• WRITTEN TASK: In the records below, swap "template deployment" for "template validation" and reproduce every line otherwise unchanged.

• DATA TO PROCESS:
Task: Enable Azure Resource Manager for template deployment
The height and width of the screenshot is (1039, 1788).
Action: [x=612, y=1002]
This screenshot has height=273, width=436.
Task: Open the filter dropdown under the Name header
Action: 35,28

• EXERCISE OUTPUT:
Task: Enable Azure Resource Manager for template validation
The height and width of the screenshot is (1039, 1788).
Action: [x=612, y=1002]
This screenshot has height=273, width=436.
Task: Open the filter dropdown under the Name header
Action: 35,28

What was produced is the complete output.